Published January 20, 2005 5:36PM (EST)

Via, here is the list of inaugural donors who are underwriting what's expected to be the most expensive inauguration in history. As Tom Paine reminds us, "Bush calls them his base."

About those donors, Public Citizen crunched the numbers and found that, as of last week, corporations and corporate execs pitched in 96 percent of the funds for the inaugural festivities (the nine inaugural balls, and so on). The majority of these industry benefactors are also, not surprisingly, Pioneers, Rangers or "Super Rangers," who have bundled up campaign money for Bush. The industries who've spent the most to wine and dine with the GOP this week: the finance and investment and energy industries.

And just what do the titans of industry expect in return? What they've had from the day George W. Bush stepped into office: access and influence. As Public Citizen points out in its analysis of inaugural contributions, numerous "significant contributors" to the inaugural fund "have already received many legislative and regulatory favors from the Bush administration, and ... stand to get even more in the second term."
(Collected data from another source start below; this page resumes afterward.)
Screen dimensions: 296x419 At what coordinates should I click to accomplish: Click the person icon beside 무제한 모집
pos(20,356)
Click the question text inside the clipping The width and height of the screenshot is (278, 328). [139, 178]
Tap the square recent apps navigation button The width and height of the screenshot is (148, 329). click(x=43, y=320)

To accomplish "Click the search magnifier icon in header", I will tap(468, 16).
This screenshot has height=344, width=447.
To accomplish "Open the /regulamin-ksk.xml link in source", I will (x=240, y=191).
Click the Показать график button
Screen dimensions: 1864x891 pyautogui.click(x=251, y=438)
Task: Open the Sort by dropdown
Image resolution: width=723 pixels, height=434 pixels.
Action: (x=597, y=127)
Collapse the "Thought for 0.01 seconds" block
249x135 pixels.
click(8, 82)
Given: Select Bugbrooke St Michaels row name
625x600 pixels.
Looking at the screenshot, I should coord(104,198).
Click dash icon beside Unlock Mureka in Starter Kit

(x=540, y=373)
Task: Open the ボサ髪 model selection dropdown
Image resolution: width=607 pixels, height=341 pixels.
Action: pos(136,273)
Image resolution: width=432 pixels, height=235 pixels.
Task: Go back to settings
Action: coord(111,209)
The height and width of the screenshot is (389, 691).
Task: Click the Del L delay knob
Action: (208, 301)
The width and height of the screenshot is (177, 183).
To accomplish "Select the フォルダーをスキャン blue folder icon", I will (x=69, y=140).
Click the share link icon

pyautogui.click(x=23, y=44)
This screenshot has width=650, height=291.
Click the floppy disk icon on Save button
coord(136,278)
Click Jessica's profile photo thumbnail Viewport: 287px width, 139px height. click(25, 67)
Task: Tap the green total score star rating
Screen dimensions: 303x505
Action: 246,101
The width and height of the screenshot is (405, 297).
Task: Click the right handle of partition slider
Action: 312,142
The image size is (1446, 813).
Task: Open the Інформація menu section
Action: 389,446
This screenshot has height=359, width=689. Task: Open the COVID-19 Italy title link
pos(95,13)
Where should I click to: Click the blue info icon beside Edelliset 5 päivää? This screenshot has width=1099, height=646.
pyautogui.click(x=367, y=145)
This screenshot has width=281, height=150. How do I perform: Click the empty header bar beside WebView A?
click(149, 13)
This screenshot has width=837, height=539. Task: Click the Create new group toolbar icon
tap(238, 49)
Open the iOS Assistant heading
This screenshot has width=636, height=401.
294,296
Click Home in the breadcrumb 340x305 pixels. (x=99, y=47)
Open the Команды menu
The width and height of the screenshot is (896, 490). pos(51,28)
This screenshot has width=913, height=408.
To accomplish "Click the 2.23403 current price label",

This idea isn't new, of course, that corporations and executives buy access to the most powerful in Washington (and it didn't start with George W. Bush, although he has welcomed corporate America into the policymaking process in Washington with an intensity we've perhaps never seen before). But a quote from a Ford Motor Co. spokesman in this Reuters piece shocked us for its brazenness. It's not just the movers and shakers in the executive and legislative branches who are being wooed by industry, it's the judiciary, too.

"It does give us an opportunity to interact with those that are in the government, those that are in the administration, those that are in the Congress, and those that are in the judiciary, and policymakers that are involved with the process in Washington," said Mike Moran, a spokesman for Ford Motor Co., another $250,000 donor.